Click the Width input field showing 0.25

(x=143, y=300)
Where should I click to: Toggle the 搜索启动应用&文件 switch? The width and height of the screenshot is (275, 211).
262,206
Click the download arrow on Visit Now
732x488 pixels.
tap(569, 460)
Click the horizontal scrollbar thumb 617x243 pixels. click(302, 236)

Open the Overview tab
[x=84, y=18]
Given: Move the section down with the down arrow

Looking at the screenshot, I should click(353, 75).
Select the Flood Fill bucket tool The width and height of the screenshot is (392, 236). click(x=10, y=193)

==

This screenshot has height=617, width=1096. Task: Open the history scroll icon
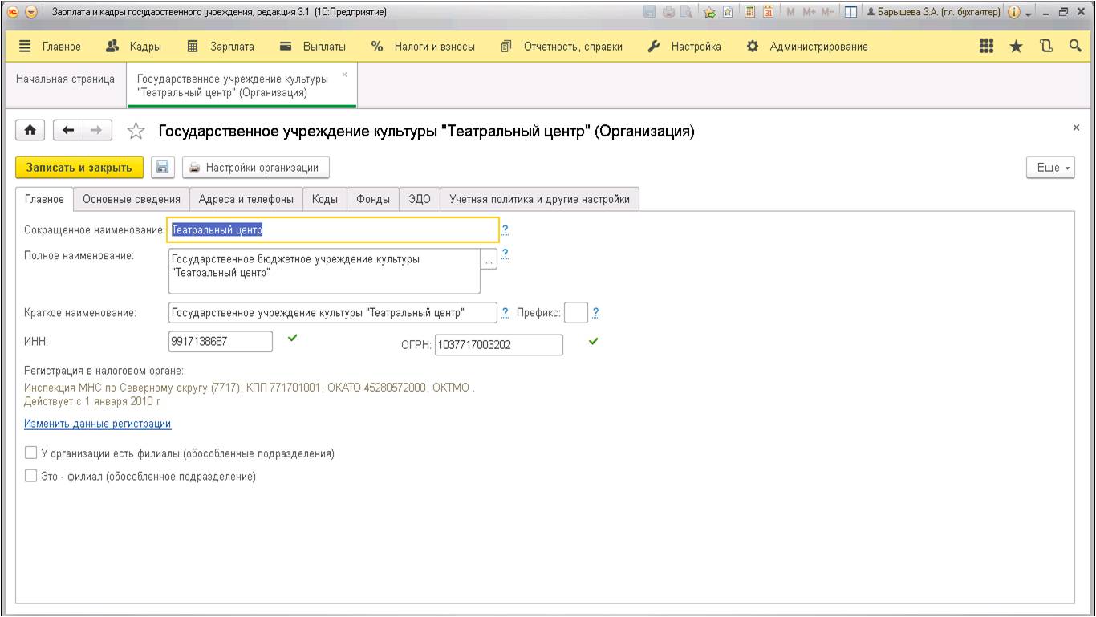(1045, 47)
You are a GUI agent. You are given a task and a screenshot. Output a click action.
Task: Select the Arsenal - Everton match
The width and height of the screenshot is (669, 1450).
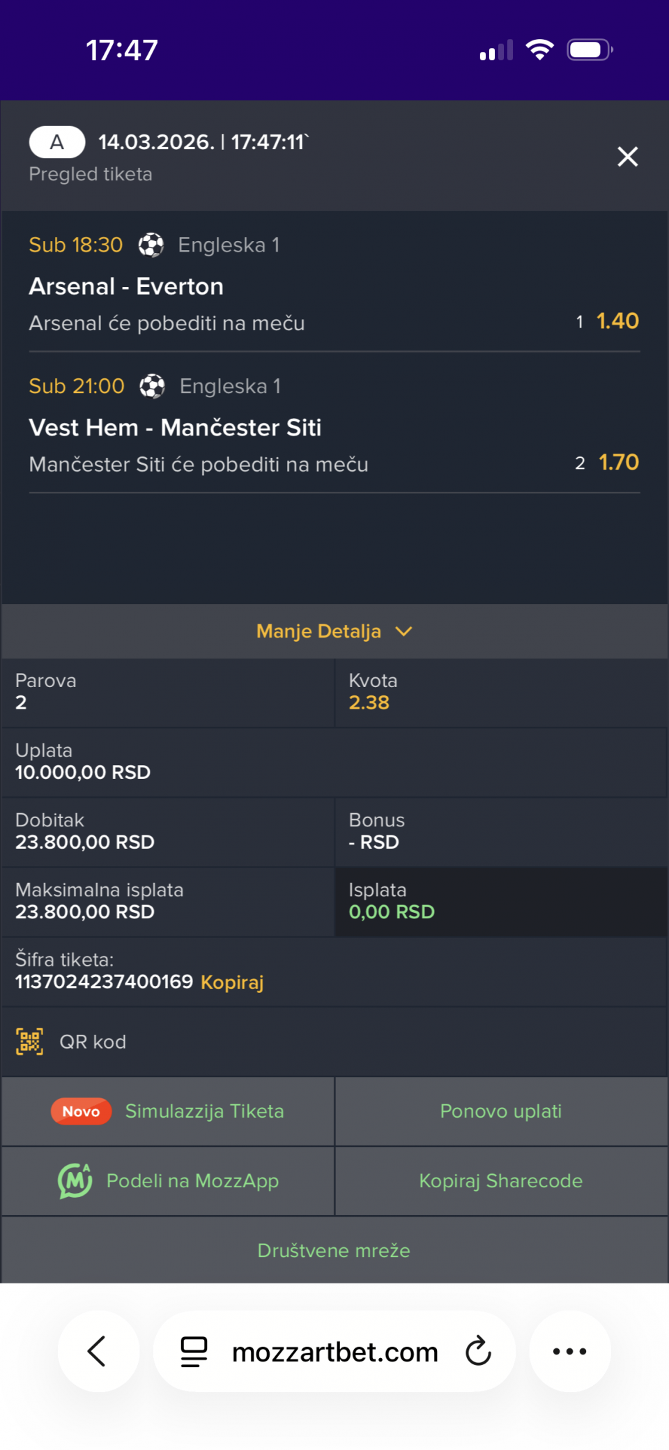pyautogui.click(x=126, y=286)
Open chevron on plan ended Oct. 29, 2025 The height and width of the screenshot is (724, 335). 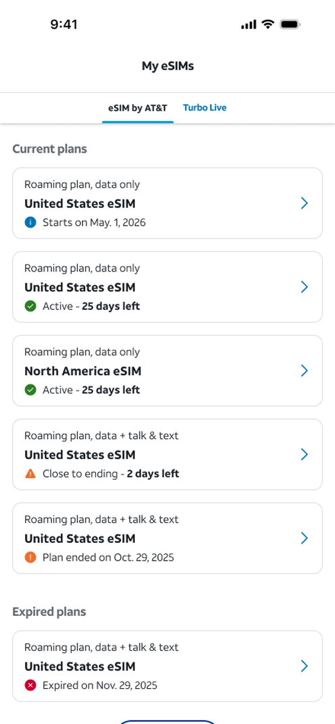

Task description:
Switch "Overview" to "Summary" in the stretch from the line that contains "Click the horizontal" through the line that contains "Select the Flood", and write out only those lines again with nothing else changed.

Solution to the exercise:
Click the horizontal scrollbar thumb 617x243 pixels. click(302, 236)

Open the Summary tab
[x=84, y=18]
Given: Move the section down with the down arrow

Looking at the screenshot, I should click(353, 75).
Select the Flood Fill bucket tool The width and height of the screenshot is (392, 236). click(x=10, y=193)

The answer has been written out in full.